TRY IT
The entries should be restated word for word.
============
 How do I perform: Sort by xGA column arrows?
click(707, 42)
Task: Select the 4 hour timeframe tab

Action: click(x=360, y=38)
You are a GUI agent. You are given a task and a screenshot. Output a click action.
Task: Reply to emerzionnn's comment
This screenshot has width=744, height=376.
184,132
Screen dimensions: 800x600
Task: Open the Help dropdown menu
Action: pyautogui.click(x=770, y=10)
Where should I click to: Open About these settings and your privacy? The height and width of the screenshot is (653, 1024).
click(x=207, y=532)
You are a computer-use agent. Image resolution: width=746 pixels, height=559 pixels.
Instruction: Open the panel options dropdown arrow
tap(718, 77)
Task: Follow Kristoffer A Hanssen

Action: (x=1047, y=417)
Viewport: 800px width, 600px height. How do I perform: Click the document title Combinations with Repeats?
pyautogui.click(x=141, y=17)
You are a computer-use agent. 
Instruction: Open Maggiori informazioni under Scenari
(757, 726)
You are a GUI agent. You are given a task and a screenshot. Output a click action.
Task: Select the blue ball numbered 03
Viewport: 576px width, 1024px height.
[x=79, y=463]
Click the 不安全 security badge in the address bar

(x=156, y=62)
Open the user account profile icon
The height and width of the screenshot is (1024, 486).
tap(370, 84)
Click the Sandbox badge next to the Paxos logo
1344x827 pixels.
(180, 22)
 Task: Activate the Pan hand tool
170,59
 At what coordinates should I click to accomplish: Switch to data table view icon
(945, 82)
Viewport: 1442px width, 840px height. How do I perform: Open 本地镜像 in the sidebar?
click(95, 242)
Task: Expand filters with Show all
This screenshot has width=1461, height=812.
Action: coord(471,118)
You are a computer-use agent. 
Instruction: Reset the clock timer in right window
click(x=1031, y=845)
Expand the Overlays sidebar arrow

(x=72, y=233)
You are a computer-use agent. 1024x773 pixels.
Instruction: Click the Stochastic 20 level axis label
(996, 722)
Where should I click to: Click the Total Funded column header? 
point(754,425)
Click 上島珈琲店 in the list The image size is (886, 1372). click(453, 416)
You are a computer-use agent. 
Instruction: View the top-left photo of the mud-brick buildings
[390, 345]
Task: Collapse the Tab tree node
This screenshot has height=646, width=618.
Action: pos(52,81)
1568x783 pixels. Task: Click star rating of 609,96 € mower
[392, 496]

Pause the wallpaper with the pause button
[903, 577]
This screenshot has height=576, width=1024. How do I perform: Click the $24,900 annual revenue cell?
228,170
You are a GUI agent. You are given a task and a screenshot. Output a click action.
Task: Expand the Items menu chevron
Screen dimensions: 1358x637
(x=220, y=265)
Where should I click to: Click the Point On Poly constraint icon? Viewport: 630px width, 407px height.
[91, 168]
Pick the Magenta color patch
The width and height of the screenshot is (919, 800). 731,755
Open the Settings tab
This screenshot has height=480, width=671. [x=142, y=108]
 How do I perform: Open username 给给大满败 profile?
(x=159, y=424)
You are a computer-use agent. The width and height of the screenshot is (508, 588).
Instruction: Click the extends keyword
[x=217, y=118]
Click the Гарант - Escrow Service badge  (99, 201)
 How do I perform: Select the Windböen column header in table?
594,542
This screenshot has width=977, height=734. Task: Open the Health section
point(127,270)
============
ANSWER BOX
 How do I perform: Sort by xGA column arrows?
click(707, 42)
Task: Select the 4 hour timeframe tab

Action: click(x=360, y=38)
You are a GUI agent. You are given a task and a screenshot. Output a click action.
Task: Reply to emerzionnn's comment
This screenshot has width=744, height=376.
184,132
Screen dimensions: 800x600
Task: Open the Help dropdown menu
Action: pyautogui.click(x=770, y=10)
Where should I click to: Open About these settings and your privacy? The height and width of the screenshot is (653, 1024).
click(x=207, y=532)
You are a computer-use agent. Image resolution: width=746 pixels, height=559 pixels.
Instruction: Open the panel options dropdown arrow
tap(718, 77)
Task: Follow Kristoffer A Hanssen

Action: (x=1047, y=417)
Viewport: 800px width, 600px height. How do I perform: Click the document title Combinations with Repeats?
pyautogui.click(x=141, y=17)
You are a computer-use agent. 
Instruction: Open Maggiori informazioni under Scenari
(757, 726)
You are a GUI agent. You are given a task and a screenshot. Output a click action.
Task: Select the blue ball numbered 03
Viewport: 576px width, 1024px height.
[x=79, y=463]
Click the 不安全 security badge in the address bar

(x=156, y=62)
Open the user account profile icon
The height and width of the screenshot is (1024, 486).
tap(370, 84)
Click the Sandbox badge next to the Paxos logo
1344x827 pixels.
(180, 22)
 Task: Activate the Pan hand tool
170,59
 At what coordinates should I click to accomplish: Switch to data table view icon
(945, 82)
Viewport: 1442px width, 840px height. How do I perform: Open 本地镜像 in the sidebar?
click(95, 242)
Task: Expand filters with Show all
This screenshot has width=1461, height=812.
Action: coord(471,118)
You are a computer-use agent. 
Instruction: Reset the clock timer in right window
click(x=1031, y=845)
Expand the Overlays sidebar arrow

(x=72, y=233)
You are a computer-use agent. 1024x773 pixels.
Instruction: Click the Stochastic 20 level axis label
(996, 722)
Where should I click to: Click the Total Funded column header? 
point(754,425)
Click 上島珈琲店 in the list The image size is (886, 1372). click(453, 416)
You are a computer-use agent. 
Instruction: View the top-left photo of the mud-brick buildings
[390, 345]
Task: Collapse the Tab tree node
This screenshot has height=646, width=618.
Action: pos(52,81)
1568x783 pixels. Task: Click star rating of 609,96 € mower
[392, 496]

Pause the wallpaper with the pause button
[903, 577]
This screenshot has height=576, width=1024. How do I perform: Click the $24,900 annual revenue cell?
228,170
You are a GUI agent. You are given a task and a screenshot. Output a click action.
Task: Expand the Items menu chevron
Screen dimensions: 1358x637
(x=220, y=265)
Where should I click to: Click the Point On Poly constraint icon? Viewport: 630px width, 407px height.
[91, 168]
Pick the Magenta color patch
The width and height of the screenshot is (919, 800). 731,755
Open the Settings tab
This screenshot has height=480, width=671. [x=142, y=108]
 How do I perform: Open username 给给大满败 profile?
(x=159, y=424)
You are a computer-use agent. The width and height of the screenshot is (508, 588).
Instruction: Click the extends keyword
[x=217, y=118]
Click the Гарант - Escrow Service badge  (99, 201)
 How do I perform: Select the Windböen column header in table?
594,542
This screenshot has width=977, height=734. Task: Open the Health section
point(127,270)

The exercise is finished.